For Mary and Joseph were betrothed to one another. Far more than modern-day engagements, betrothal was two-thirds of what it meant to be married. The equivalent of a legal deed would have been signed by the families; and money would have been exchanged. The relationship only required a third step for it be fully marriage – the bride leaving her parent’s home to live with her husband. So Mary’s pregnancy before that third stage is a major problem.
Joseph would have been convinced that there had been adultery, unfaithfulness. That Mary had broken her promises. That her parents, her guardians, had failed in their duty. The hurt, the shame, the grief, and poor Mary unable to convince him that a miracle had happened, that all was not as it seemed. One can only imagine the strained conversations, the sadness in trying to unpick the mess, the inability to trust.
Joseph, as an obedient synagogue-going Jew, plans to do what he sees as the right thing. For although rabbis of the time hugely differed on the interpretation of the Old Testament divorce laws, some taking very liberal approaches, others much more conservative ones, all agreed that adultery merited grounds for divorce. But to give Joseph his due, he wants to do this quietly. He is not going to make a scene; he is not going to point fingers; he is not going to expose Mary to public disgrace.
And its at this point that we see the intervention of God in Joseph’s life. In a dream an angel appears to him and tells him to take Mary home as his wife, because her pregnancy really is from God. She will bear God’s son.
And so, remarkably, that is what Joseph does. He does what the angel of the Lord had commanded him. Rather than walking away from Mary, he marries her. He commits himself to her, to loving her, to caring for her.

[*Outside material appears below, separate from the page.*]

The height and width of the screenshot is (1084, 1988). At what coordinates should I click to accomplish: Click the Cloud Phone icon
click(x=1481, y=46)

We know very little more about Joseph’s life. We know that he and Mary were forced to go on a long journey from Nazareth to Bethlehem in response to the demands of the Roman occupying force. We know he was present at Jesus’ birth, the only member of either set of families to be there, in a time when with no hospitals or state provision, families were the only support network there was. We know that in response to another dream, he fled with his young family to Egypt, to escape the murderous clutches of Herod, and only later did he return with them to his home village of Nazareth. And we know he acted as a typically anxious parent when he discovered that the 12 year old Jesus had gone missing in Jerusalem. But after that, nothing, to the point where the assumption is that Joseph must have died before Jesus’ public ministry began.

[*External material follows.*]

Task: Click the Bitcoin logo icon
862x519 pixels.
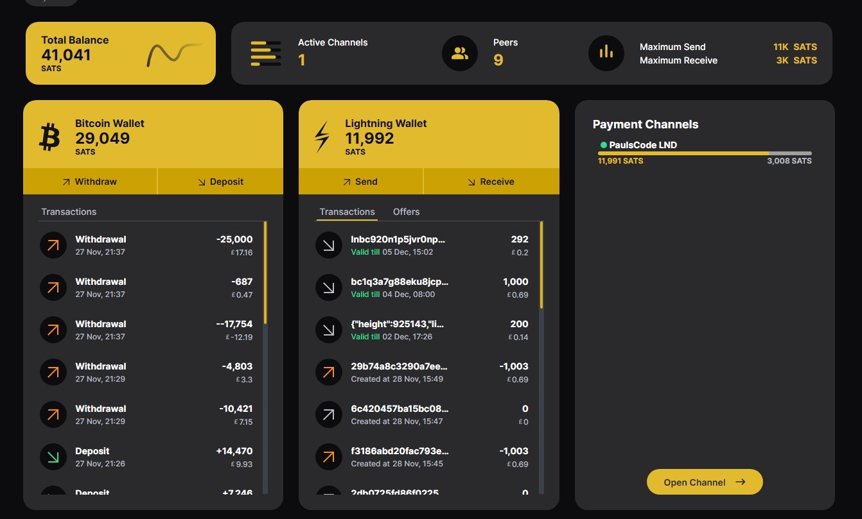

But those little snapshots show us something important. Life didn’t really get any less messy or any less difficult after Joseph obeyed the angel’s message. Responding to God’s call didn’t mean that everything all turned easy, that life was transformed into existence on a higher plane. Indeed the opposite. One can imagine that those next few years were immensely difficult, trying to protect and look after his family, first in a foreign-occupied country and then as a refugee, cut off from wider social support networks. But, like with Joseph, God’s call on each of us is about how we respond to the situations we find ourselves in.

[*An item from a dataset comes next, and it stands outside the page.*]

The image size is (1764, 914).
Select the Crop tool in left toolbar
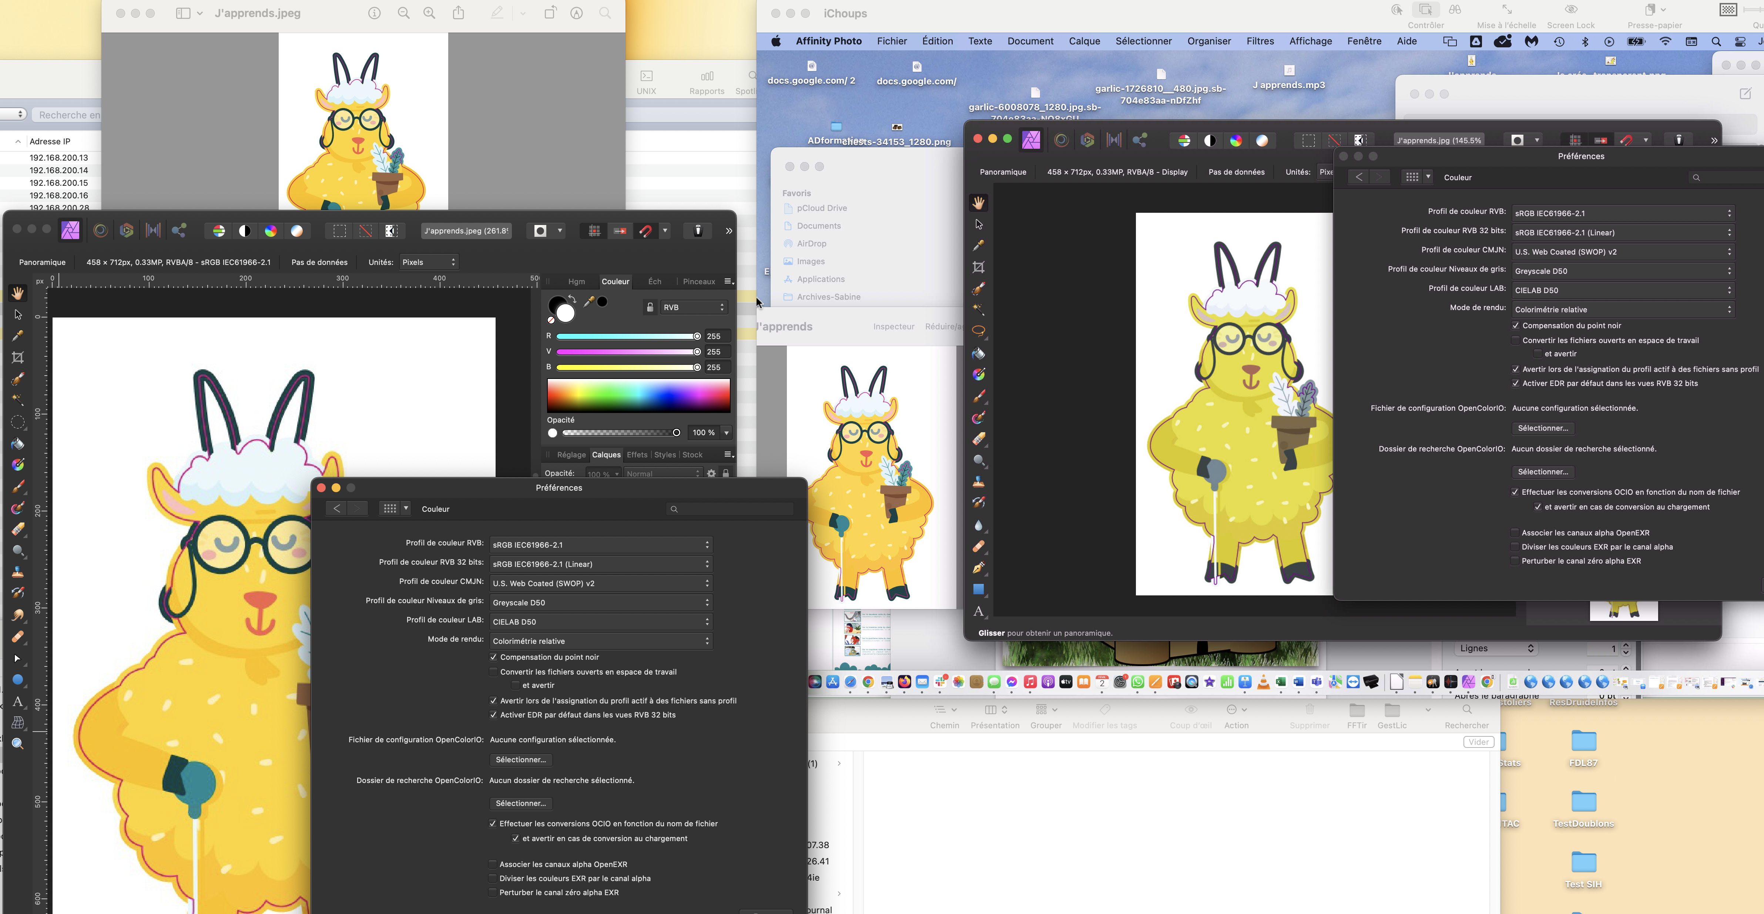click(x=18, y=357)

For Joseph, it was to respond with love and compassion, to do all he could to protect and look after the fragile family he had been entrusted with. That may be part of our calling too, to love and care for those who are closest to us, even when life gets messy and goes in directions we would not choose, to nurture, protect.
And if there are times when we don’t feel able to respond to that call, we are to place ourselves in God’s hands and ask for his help. For the God who helped and enabled Joseph is the same God who does the same for us.
We may be ordinary people, but we are called and enabled to do extraordinary things. We too are called to love and nurture and support those entrusted to our care.